Algunas se quiebran con los vientos y el árbol se despabila por un momento,
siente en todo su cuerpo esa pequeña muerte aunque él todavía se sostiene, sabe
que perdurará otros veranos.
Hasta
que allá por septiembre memoria y suceso se juntan en el tiempo y un dulce
cosquilleo sube desde la oscuridad de la tierra, reanima su piel, desentumece
las ramas y el viejo álamo Carolina se brota nuevamente de verdes ampollas. El
aire ahora es más tibio y el hombre, al que observa desde el brote más alto,
recorre el campo y espía las crestitas verdes que acaban de aparecer sobre la tierra.
Para
mediados de octubre el viejo álamo está otra vez recubierto de firmes y oscuras
hojas que brillan con el sol cuando la brisa las agita a la caída de la tarde.

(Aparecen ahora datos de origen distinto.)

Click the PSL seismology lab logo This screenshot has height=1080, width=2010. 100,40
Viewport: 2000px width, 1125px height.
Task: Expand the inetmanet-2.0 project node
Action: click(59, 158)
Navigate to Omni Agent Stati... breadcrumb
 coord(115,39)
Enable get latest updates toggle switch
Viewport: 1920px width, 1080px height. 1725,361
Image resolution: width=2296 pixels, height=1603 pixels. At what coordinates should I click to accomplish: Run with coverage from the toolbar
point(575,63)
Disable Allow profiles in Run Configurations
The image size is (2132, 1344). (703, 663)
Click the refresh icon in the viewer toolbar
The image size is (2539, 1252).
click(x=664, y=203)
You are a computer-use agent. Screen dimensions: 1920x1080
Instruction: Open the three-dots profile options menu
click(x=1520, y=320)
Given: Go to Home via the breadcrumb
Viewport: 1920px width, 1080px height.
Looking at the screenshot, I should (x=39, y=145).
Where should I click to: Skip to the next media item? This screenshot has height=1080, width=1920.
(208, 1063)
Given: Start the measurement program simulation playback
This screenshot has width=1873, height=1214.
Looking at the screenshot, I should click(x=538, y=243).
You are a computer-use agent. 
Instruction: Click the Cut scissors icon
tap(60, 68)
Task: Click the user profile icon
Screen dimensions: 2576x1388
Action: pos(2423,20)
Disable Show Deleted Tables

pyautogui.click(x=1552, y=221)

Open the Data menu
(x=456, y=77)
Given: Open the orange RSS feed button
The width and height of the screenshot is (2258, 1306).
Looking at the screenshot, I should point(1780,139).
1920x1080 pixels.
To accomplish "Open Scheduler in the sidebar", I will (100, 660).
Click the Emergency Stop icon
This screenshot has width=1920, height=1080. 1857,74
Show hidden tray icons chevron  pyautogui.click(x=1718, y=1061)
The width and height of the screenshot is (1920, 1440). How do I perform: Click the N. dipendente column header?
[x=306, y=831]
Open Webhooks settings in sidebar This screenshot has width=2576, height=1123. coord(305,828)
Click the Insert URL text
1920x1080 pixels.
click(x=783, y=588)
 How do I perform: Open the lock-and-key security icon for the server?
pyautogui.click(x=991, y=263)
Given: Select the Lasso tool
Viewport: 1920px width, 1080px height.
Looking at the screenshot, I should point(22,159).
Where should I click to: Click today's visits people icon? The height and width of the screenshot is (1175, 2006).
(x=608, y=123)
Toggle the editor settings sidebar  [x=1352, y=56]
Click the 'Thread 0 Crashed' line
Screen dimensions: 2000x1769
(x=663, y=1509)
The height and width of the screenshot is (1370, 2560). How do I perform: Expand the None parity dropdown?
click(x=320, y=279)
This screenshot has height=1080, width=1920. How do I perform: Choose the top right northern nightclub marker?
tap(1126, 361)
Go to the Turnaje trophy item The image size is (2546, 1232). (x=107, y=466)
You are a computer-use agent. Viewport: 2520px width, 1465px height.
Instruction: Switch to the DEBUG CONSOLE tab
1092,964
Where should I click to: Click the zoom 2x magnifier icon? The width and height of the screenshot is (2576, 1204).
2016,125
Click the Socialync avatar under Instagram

El sol para este tiempo es más firme y proyecta sobre el suelo la enorme sombra
del árbol.
Fue
en este verano, cuando el sol estaba bien alto y la sombra era más negra, que
el hombre se acercó por fin hasta el árbol. Él lo vio venir a través del campo,
negro y preciso sobre el caballo sudoroso. El hombre bajó del caballo y penetró
en la sombra. Se quitó el sombrero cubierto de tierra, después de mirar hacia
arriba y aspirar el fresco que se descolgaba de las ramas, y se quitó el sudor
de la frente con la manga de la camisa.
Después el hombre, que parecía tan viejo como
el viejo álamo Carolina, se sentó al pie del árbol y se recostó contra el
tronco. Al rato el hombre se durmió y soñó que era un árbol.